Uno studio giapponese: una nuova prospettiva
Uno studio importante dell’Università di Nagoya (Giappone), pubblicato su npj Parkinson’s Disease a maggio 2024, apre prospettive interessanti. Guidato da Hiroshi Nishiwaki, il gruppo ha analizzato campioni fecali di 94 pazienti giapponesi con Parkinson e di 73 controlli sani. La ricerca ha messo in luce differenze nette nella composizione batterica dei pazienti e mostra come questi risultati si confrontino con studi analoghi condotti in Cina, Taiwan, Germania e Stati Uniti. Pur avendo paesi diversi batteri prevalenti, tutti risultano coinvolti in vie metaboliche che producono vitamine del gruppo B.

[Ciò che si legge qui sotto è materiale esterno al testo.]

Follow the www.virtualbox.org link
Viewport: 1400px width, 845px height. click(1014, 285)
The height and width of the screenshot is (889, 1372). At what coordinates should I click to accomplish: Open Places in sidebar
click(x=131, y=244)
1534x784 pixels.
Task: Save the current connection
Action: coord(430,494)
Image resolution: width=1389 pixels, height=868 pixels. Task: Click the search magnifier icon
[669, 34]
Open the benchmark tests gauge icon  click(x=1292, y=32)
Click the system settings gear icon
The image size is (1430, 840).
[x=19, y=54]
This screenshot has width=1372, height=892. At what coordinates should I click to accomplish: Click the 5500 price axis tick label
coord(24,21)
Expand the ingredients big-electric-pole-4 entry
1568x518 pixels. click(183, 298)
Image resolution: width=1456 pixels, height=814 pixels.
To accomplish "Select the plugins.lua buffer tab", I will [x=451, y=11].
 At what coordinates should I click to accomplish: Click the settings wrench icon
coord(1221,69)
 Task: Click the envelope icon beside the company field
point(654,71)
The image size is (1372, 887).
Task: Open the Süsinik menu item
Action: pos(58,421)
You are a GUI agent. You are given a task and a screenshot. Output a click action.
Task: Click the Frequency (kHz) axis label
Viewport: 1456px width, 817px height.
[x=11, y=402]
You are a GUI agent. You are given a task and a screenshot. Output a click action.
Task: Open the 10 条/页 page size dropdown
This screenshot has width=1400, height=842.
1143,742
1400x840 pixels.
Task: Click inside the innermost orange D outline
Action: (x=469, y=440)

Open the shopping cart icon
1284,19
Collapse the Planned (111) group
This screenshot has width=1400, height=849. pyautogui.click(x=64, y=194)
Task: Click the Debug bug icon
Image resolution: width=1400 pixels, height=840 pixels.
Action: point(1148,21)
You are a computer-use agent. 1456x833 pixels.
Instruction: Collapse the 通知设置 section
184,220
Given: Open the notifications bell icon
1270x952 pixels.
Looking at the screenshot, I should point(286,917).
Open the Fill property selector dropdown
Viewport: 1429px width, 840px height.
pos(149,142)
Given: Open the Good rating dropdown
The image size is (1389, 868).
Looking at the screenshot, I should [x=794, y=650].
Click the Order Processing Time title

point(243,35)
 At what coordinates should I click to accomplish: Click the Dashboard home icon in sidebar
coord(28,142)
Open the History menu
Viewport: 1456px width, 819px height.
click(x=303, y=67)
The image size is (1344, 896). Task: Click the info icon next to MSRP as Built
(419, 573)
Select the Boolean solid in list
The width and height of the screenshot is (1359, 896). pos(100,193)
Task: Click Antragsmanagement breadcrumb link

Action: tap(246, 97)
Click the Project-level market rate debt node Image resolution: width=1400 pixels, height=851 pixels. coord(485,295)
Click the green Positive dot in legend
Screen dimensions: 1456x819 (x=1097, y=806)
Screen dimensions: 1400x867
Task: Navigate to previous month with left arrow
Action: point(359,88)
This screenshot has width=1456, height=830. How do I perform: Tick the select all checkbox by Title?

Cosa hanno trovato nello specifico
Lo studio si è concentrato sulle carenze vitaminiche associate al Parkinson. I pazienti presentavano livelli più bassi di riboflavina (vitamina B2) e biotina (vitamina B7). Questi cambiamenti del microbiota sono legati a una riduzione di acidi grassi a catena corta (SCFA) e di poliamine, sostanze importanti per mantenere intatto lo strato mucoso dell’intestino. Un indebolimento di questo strato porta a un aumento della permeabilità intestinale, una condizione osservata nei pazienti con Parkinson che potrebbe esporre il sistema nervoso intestinale (sistema nervoso enterico) a tossine dannose.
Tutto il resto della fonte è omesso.